Bruno moved to Seattle in 1965 and dedicated himself totally to
music for the first time since his Los Angeles days. He became a fixture at America’s Cup and, for years, at Canlis, the elegant restaurant high
above Lake Union . Usually, he played alone. Occasionally he
was joined by Jim Anderson or another bassist. Canlis patrons with sophisticated hearing, among them George
Shearing and Alan Hovhaness, were treated to chords and
melodic patterns light years beyond what they might have expected as a background
for dining. After dinner, the serious listeners joined the cocktailers
clustered around the piano.
Musicians serious
about developing in harmony, improvisation and repertoire have always found in
Jack a wise and willing teacher. On his nights off and frequently during the
day, the music room of Brownlow’s house, Chateau Bruno, became a workshop for
developed and developing musicians. Over the years, they have included
trumpeters Randy Brecker and Jay Thomas, guitarist John Stowell and bassists
Clipper Anderson, Rufus Reid, Dean Johnson, Andy Zadrozny and Gary Peacock They
studied informally with Bruno, as did saxophonist Don Lanphere when he was
growing up in Wenatchee
At a party at my
house in New York in the early 1970s, the alto saxophonist Paul Desmond,
hearing Brownlow for the first time, said, "If I played piano, that's how
I'd want to play it.' Paul did not have his horn along. He tried to persuade
Bruno to extend his East Coast stay so that Desmond could round up bassist Ron
Carter and a drummer for some sessions. Brownlow had to get back to Seattle . The results of what would have been an
intriguing partnership must be left to the imagination.
In the mid-1990s,
Jack reached the saturation point as a restaurant pianist. He ended the nightly
job at Canlis and put himself once
again on the jazz market. Work materialized almost at once at clubs in Seattle . The pocket conservatory in his living
room saw increasing activity, as the city's latest crop of young jazz players
showed up to learn and jam. Bassists are particularly attracted to Bruno's
harmonic wisdom. There have been so many of them that if there is ever a Jack
Brownlow Big Band, it is likely to be Bruno and 15 bass players. In 1996, his
first album, Dark Dance appeared as a CD on the Bruno label. He and Clipper
Anderson appeared as a duo at the Bumbershoot Jazz Festival in Seattle in 1997. Musical director Bud Shank
featured The Jack Brownlow Trio at the Jazz Port Townsend Festival in 1998… .

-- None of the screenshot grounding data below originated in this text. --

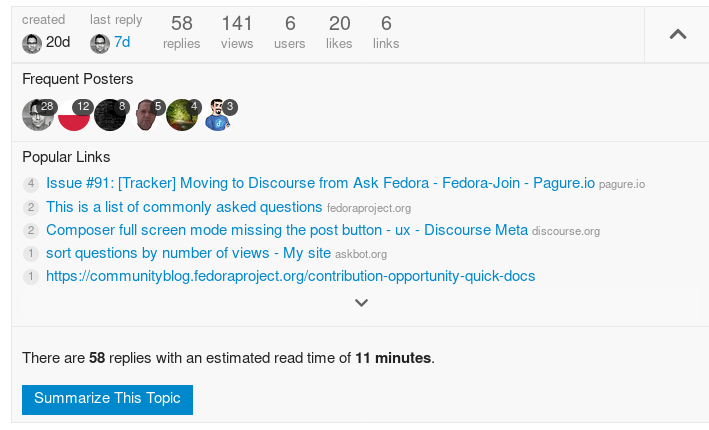Select the green forest avatar with 4 posts
Image resolution: width=709 pixels, height=430 pixels.
182,116
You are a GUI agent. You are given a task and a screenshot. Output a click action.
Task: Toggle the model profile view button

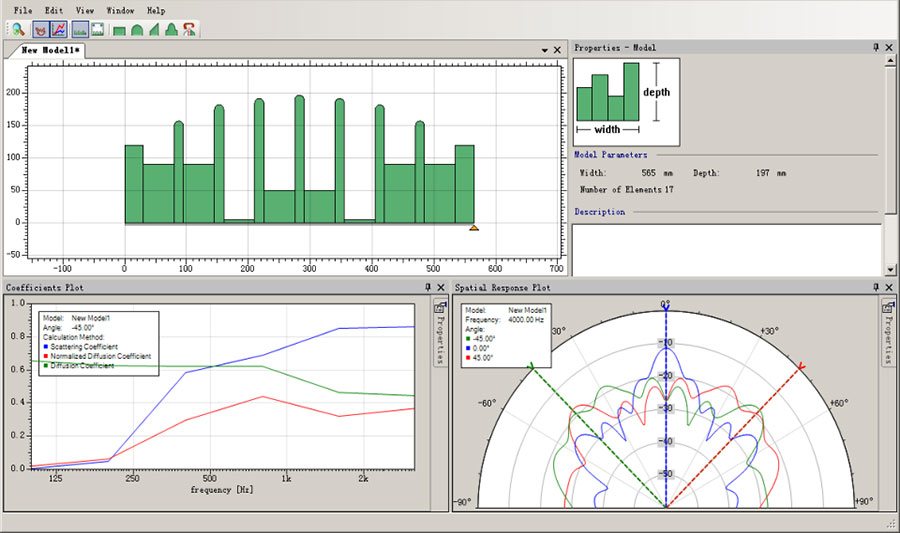click(x=81, y=29)
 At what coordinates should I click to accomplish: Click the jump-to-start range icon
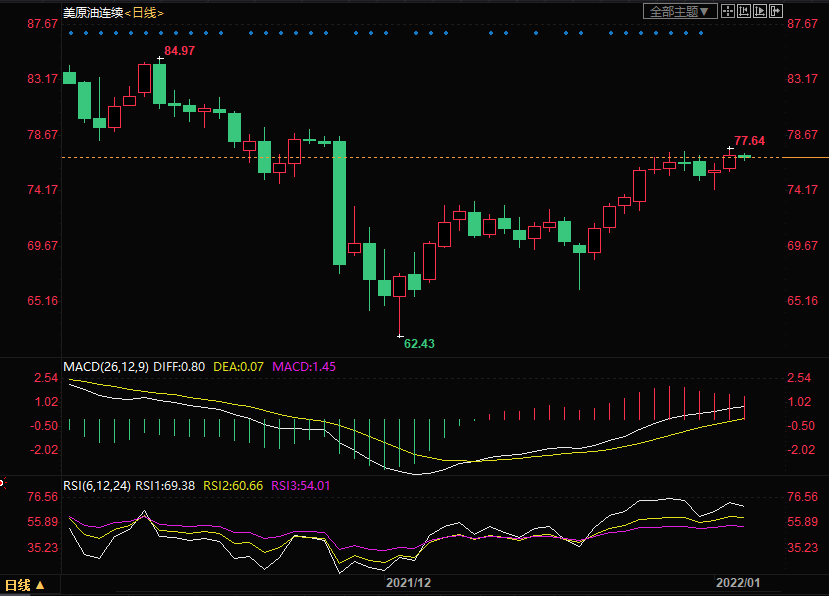pyautogui.click(x=744, y=12)
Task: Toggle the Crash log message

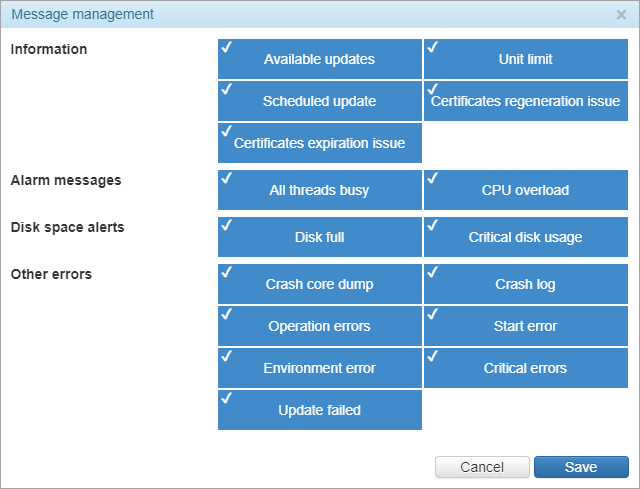Action: click(525, 284)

Bruno became a Seattle institution soon after he established himself
in the city in the 1960s. Fans and musicians spread his name far beyond the Pacific Northwest . For years they urged him to record. When
he finally did, it was for a label [his own] with virtually no distribution.
Now, after five decades of exquisite music-making, Suddenly It’s Bruno takes
him to a wider audience and matches his accomplishments to his legend.”